Micro-dosing LSD is all the rage among the Silicon Valley, tech startup young business crowd right now. People are using it to boost their focus, bump their creativity and make their office-lives a little more vibrant, interesting and of course, inspiring.

But apparently, the board members of Iterable aren’t down.

This week, the company’s CEO, Justin Zhu, who worked at both Google and Twitter before co-founding the $2 billion startup company in 2013, was ousted from his own company. All because he took a little LSD before an important business meeting.

On Monday the company’s board notified their employees that Zhu would be leaving the company, though they left the reason for his departure somewhat ambiguous. Zhu was quick to clear the air though. In an interview with Bloomberg he explained that he’d been experimenting with micro-dosing LSD at work, and in 2019 he’d dosed up before a business meeting and one thing led to another, and now he’s out of work.

What happened in that meeting? Maybe one of Zhu’s board members simply saw him covertly bust out the vial and dropper. Or, maybe he took a little too much and started swinging from the office lights like a monkey instead of presenting Iterable’s quarterly ROI’s. We may never know.
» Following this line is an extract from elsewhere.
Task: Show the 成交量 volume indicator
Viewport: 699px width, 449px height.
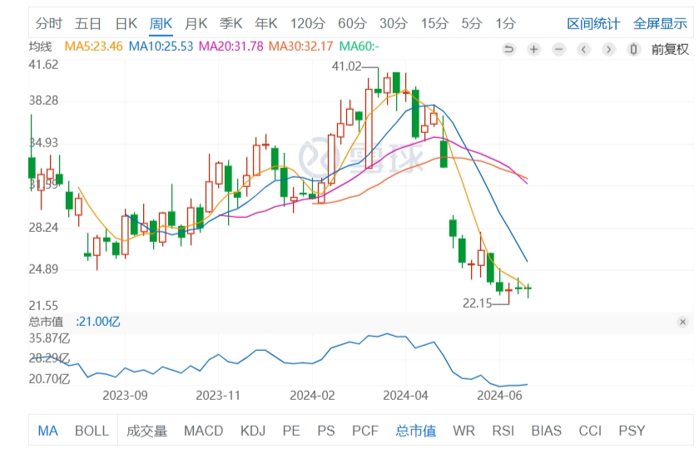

What’s certain is that Zhu’s been replaced by his co-founder Andrew Boni. Who said that Zhu’s “behavior also undermined the board’s confidence in Justin’s ability to lead the company going forward.”

(Squares.)

It’s a story that really only highlights a double-drug-standard that’s accepted without question in this country. Some drugs are acceptable to use for work, like Adderall, but others can get you fired. If Zhu’d been gobbling up amphetamines midday prior to a business meeting his associates might have praised him for his hard work and dedication to his post. However, because he was using a psychedelic often associated with hippies and deadbeats, he was forced out of his own massively successful $2 billion tech startup. 

The moral of all this, of course, is a simple and ancient piece of wisdom: don’t tell your boss or board what kinds of drugs you take to do your job. Not even in Silicon Valley, I guess.